Now reboot the system

rizwan % reboot

Now add a group

rizwan % addgroup hadoopgroup
rizwan % adduser -ingroup hadoopgroup hadoopuser

Install SSH

rizwan % sudo apt install ssh
rizwan % sudo apt install ssh
rizwan % sudo systemctl enable ssh
rizwan % sudo systemctl start ssh

Switch to hadoopuser

rizwan % su - hadoopuser

Add the public key

hadoopuser@rizwan ~ $ ssh-keygen -t rsa -P ""
hadoopuser@rizwan ~ $ cat ~/.ssh/id_rsa.pub >> ~/.ssh/authorized_keys
hadoopuser@rizwan ~ $ chmod 600 ~/.ssh/authorized_keys
hadoopuser@rizwan ~ $ ssh-copy-id -i ~/.ssh/id_rsa.pub localhost
hadoopuser@rizwan ~ $ ssh localhost

Install Hadoop

rizwan % wget it.apache.contactlab.it/hadoop/common/hadoop-2.7.5/hadoop-2.7.5.tar.gz
rizwan % tar xzf hadoop-2.7.5.tar.gz
rizwan % rm -rf hadoop-2.7.5.tar.gz

we’ll move the extracted files into /usr/local, the appropriate place for locally installed software.
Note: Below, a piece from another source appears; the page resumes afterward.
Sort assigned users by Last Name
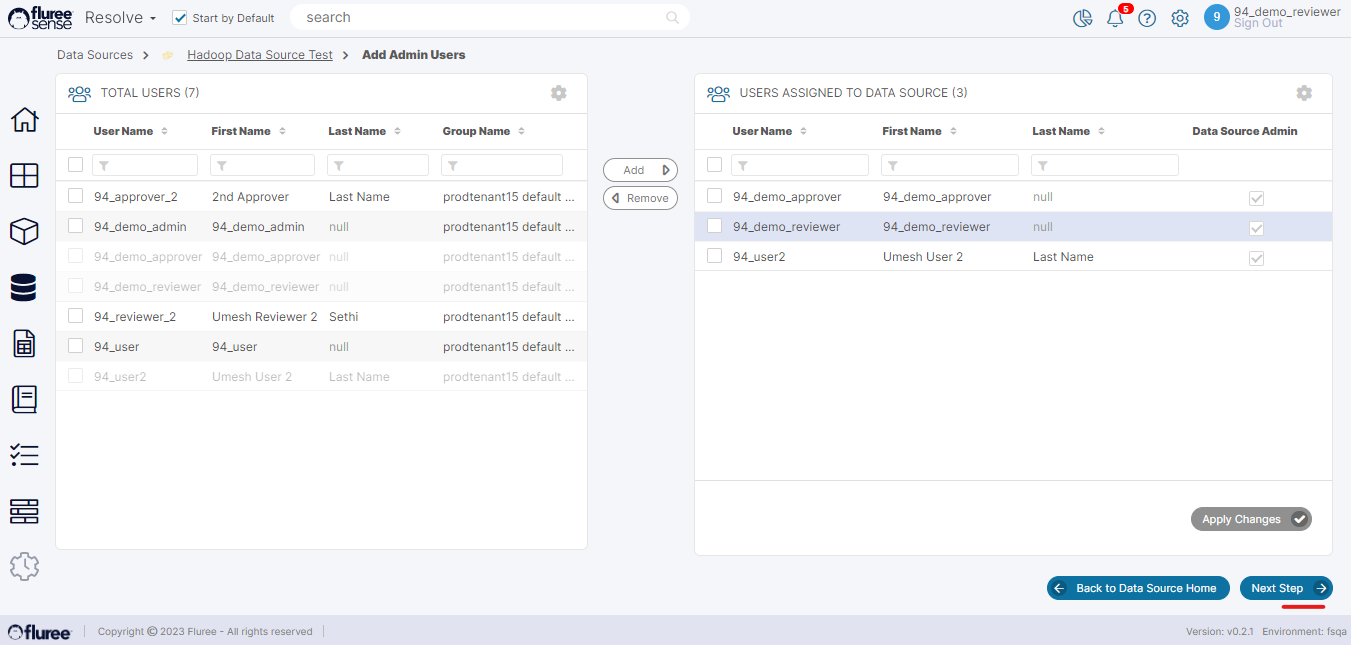This screenshot has width=1351, height=645. pos(1101,131)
Change the version number, if needed, to match the version you downloaded.

rizwan % sudo mv hadoop-2.7.5 /usr/local
rizwan % sudo ln -sf /usr/local/hadoop-2.7.5/ /usr/local/hadoop
rizwan % sudo chown -R hadoopuser:hadoopgroup /usr/local/hadoop-2.7.5/

Edit bashrc file for setting the environment variables of hadoop:

hadoopuser@rizwan ~ $ editor ~/.bashrc

Append at the end:

#Hadoop Config:

export HADOOP_PREFIX=/usr/local/hadoop

export HADOOP_HOME=/usr/local/hadoop

export HADOOP_MAPRED_HOME=${HADOOP_HOME}

export HADOOP_COMMON_HOME=${HADOOP_HOME}

export HADOOP_HDFS_HOME=${HADOOP_HOME}

export YARN_HOME=${HADOOP_HOME}

export HADOOP_CONF_DIR=${HADOOP_HOME}/etc/hadoop

# Native path

export HADOOP_COMMON_LIB_NATIVE_DIR=${HADOOP_PREFIX}/lib/native

export HADOOP_OPTS="-Djava.library.path=$HADOOP_PREFIX/lib/native"

# Java path

export JAVA_HOME="/usr"

# OS path

export PATH=$PATH:​$HADOOP_HOME/bin:$JAVA_PATH/bin:​$HADOOP_HOME/sbin

Save Changes

Next, source ~/.bashrc to apply changes.

hadoopuser@rizwan ~ $ source ~/.bashrc

Now we need to edit /usr/local/hadoop/etc/hadoop/hadoop-env.sh

Hadoop requires that you set the path to Java, either as an environment variable or in the Hadoop configuration file.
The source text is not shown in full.